Nothing came of the Florida offer. But Credico in subsequent weeks made media appearances and public statements in which he attacked Stone’s honesty. Stone responded in his own appearance on a CBS affiliate in Miami. He said Credico was “not telling truth.” Stone suggested that Credico was hiding the fact that he had given Stone information he obtained from a female WikiLeaks lawyer—an apparent reference to Kunstler—who was “talking out of school” about Assange’s plans. In an email to Stone the same day, Credico said Stone’s comments “crossed a line,” adding that he believed Stone had lied to the House Intelligence Committee.
“You got nothing,” Stone responded. “You did everything I said you did.” And he asked: “Did you really think you could shit all over me on MSNBC and I would do nothing[?]”
The following day, Stone sent Credico a message that included the line “Prepare to die cock sucker.” Credico regarded that statement as a threat. Stone claims it was a reference to Credico having told him he had terminal prostate cancer. Credico says he doesn’t have prostate cancer.
Earlier this month, Credico appeared before a grand jury convened by Mueller. He says he wasn’t questioned about financial offers from Stone. During a CNN appearance following his grand jury appearance, Credico said he had testified that he was “not a back channel” to Assange.

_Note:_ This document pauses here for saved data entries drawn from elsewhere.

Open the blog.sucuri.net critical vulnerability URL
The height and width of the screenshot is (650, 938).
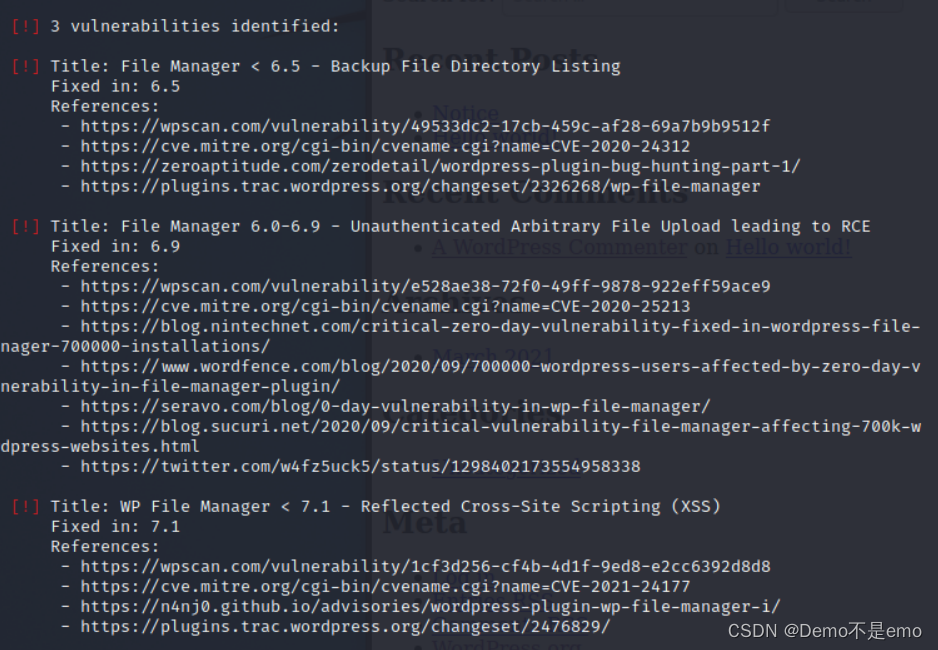(x=500, y=427)
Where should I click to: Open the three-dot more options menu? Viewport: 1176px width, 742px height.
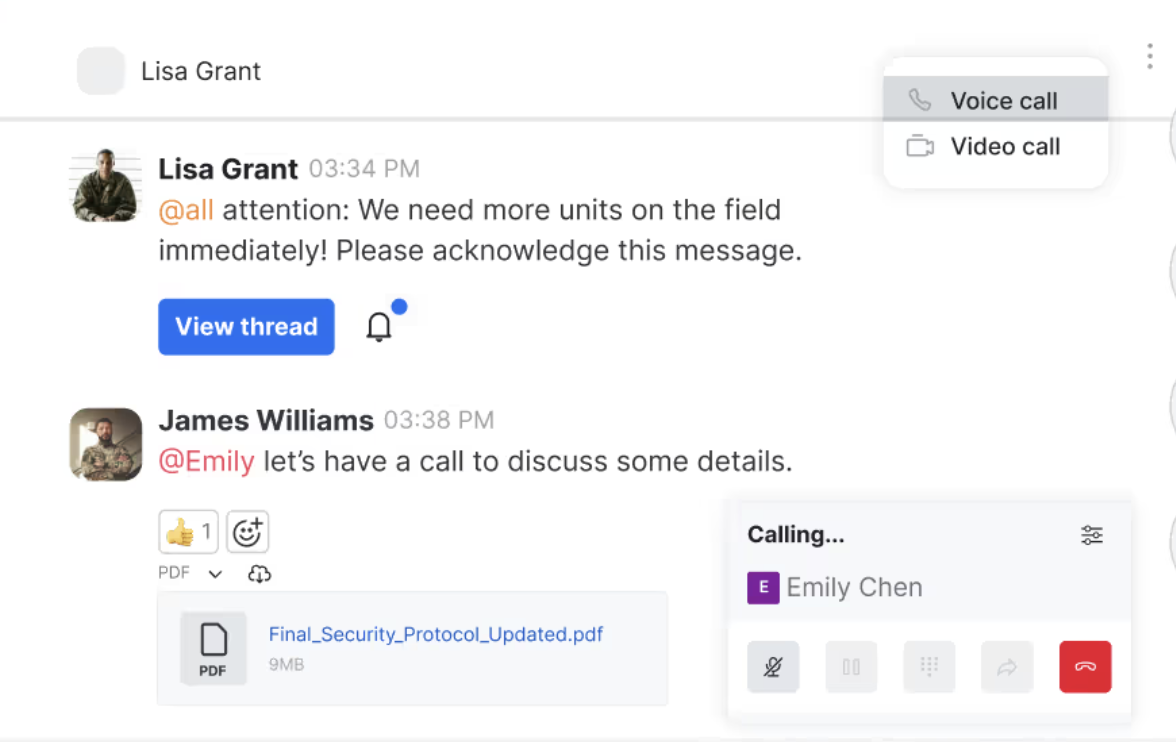[x=1149, y=57]
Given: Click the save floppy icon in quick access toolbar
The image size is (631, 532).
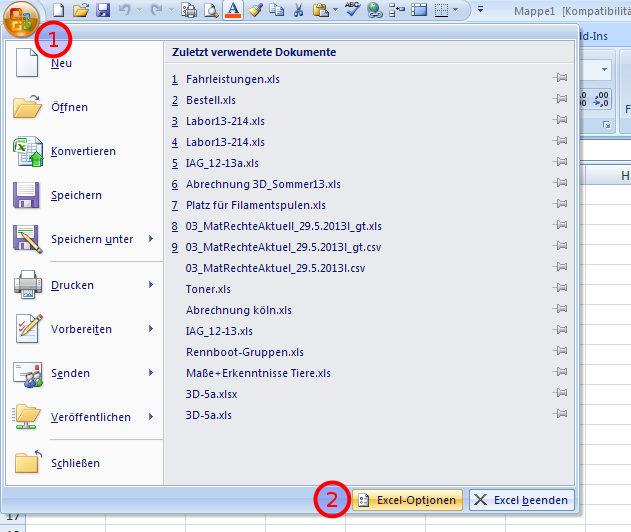Looking at the screenshot, I should (x=103, y=10).
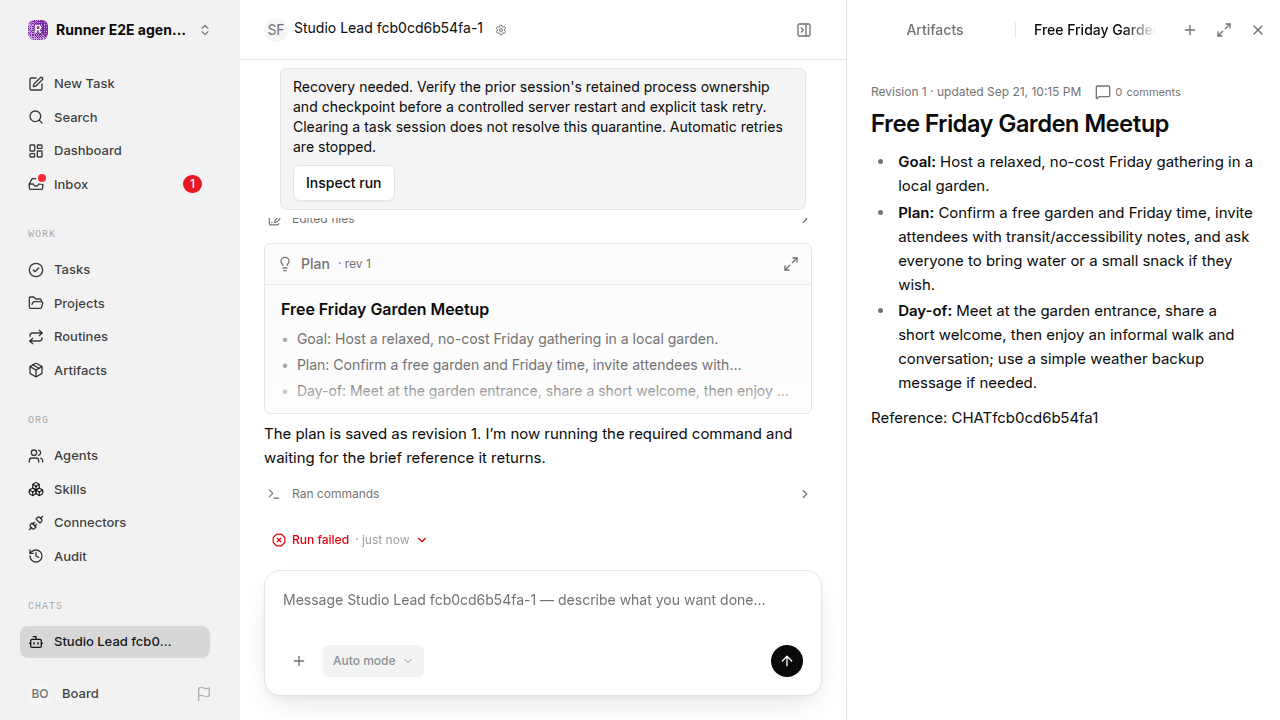Image resolution: width=1280 pixels, height=720 pixels.
Task: Click the plus attachment icon in composer
Action: click(x=299, y=661)
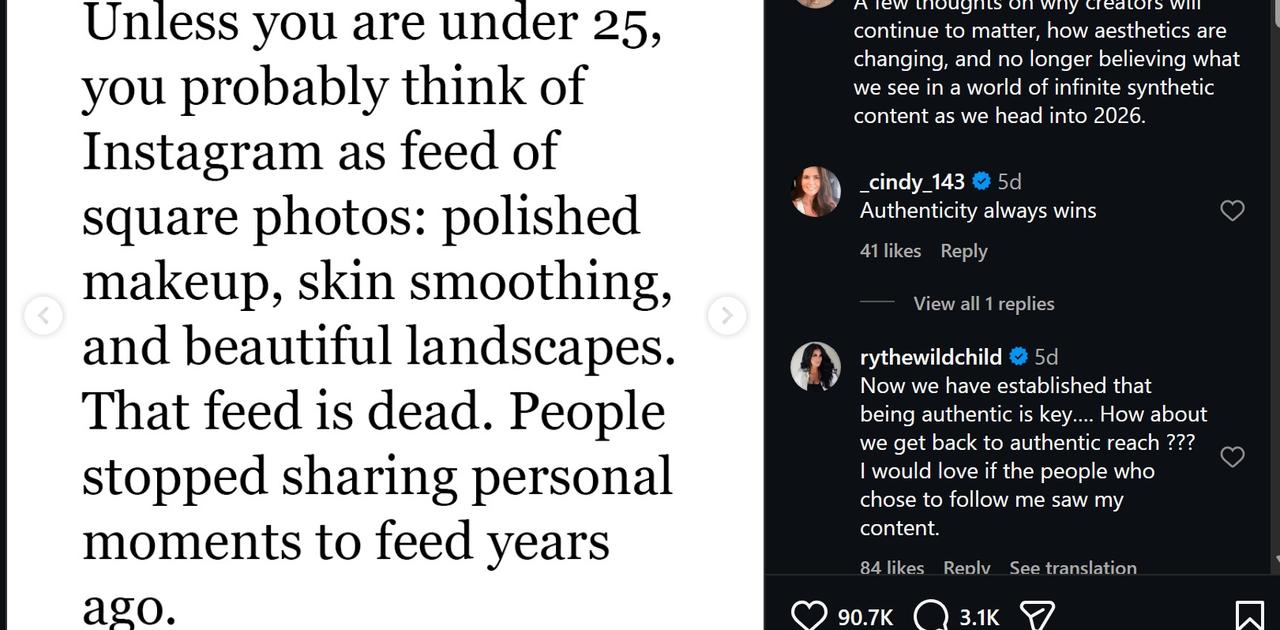This screenshot has width=1280, height=630.
Task: View the 41 likes on Cindy's comment
Action: [890, 251]
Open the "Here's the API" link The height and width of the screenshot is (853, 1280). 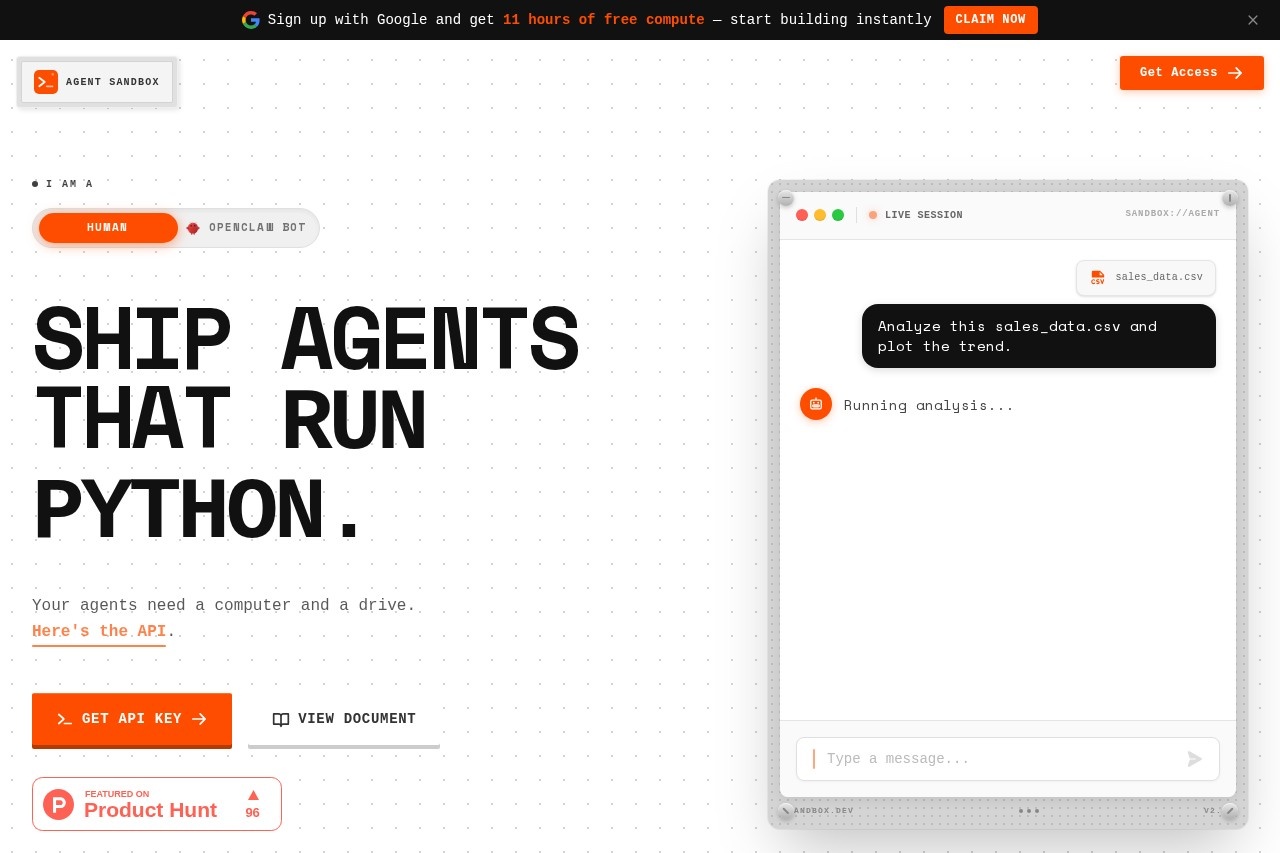(99, 631)
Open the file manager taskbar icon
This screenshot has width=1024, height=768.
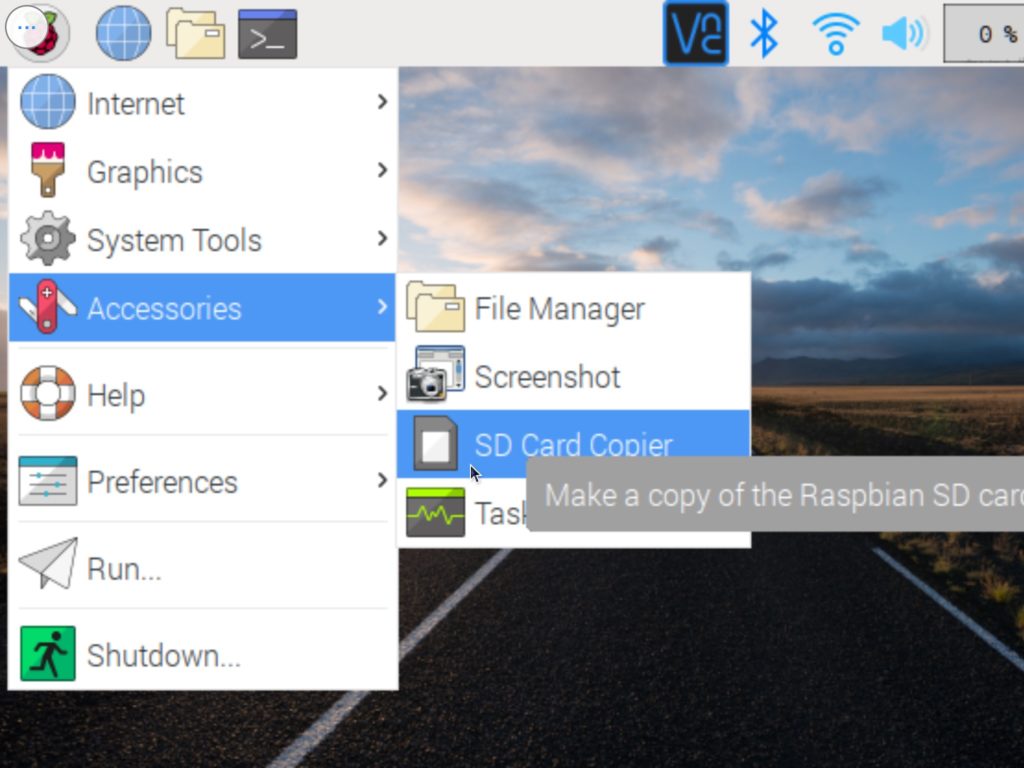tap(195, 33)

Credico is one of at least eight Stone associates who have been questioned by Mueller’s office, an indication that the special counsel is zeroing in on Stone.
Citing the CNN interview, Stone says via email, “The preponderance of evidence indicates that Credico perjured himself before the grand jury.”
Stone’s lawyer, Grant Smith, says his client’s offers to help Credico were made out of sympathy and had nothing to do with influencing Credico’s testimony or public remarks. “When Roger appeared before the House Intelligence Committee, he was very concerned that the disclosure of his friend Randy Credico as his connection to Julian Assange would have negative impacts on Randy’s livelihood simply by just being publicly associated with Roger,” Smith says in an email. “Roger’s concerns became reality when after Randy was named, Randy’s income waned. Roger felt sympathy for Credico after Roger had to disclose his name to Congress in response to a demand by the Committee. In the period of time after that, Roger looked for ways to help his friend. Roger has done nothing but consistently reminded Randy to tell the truth.”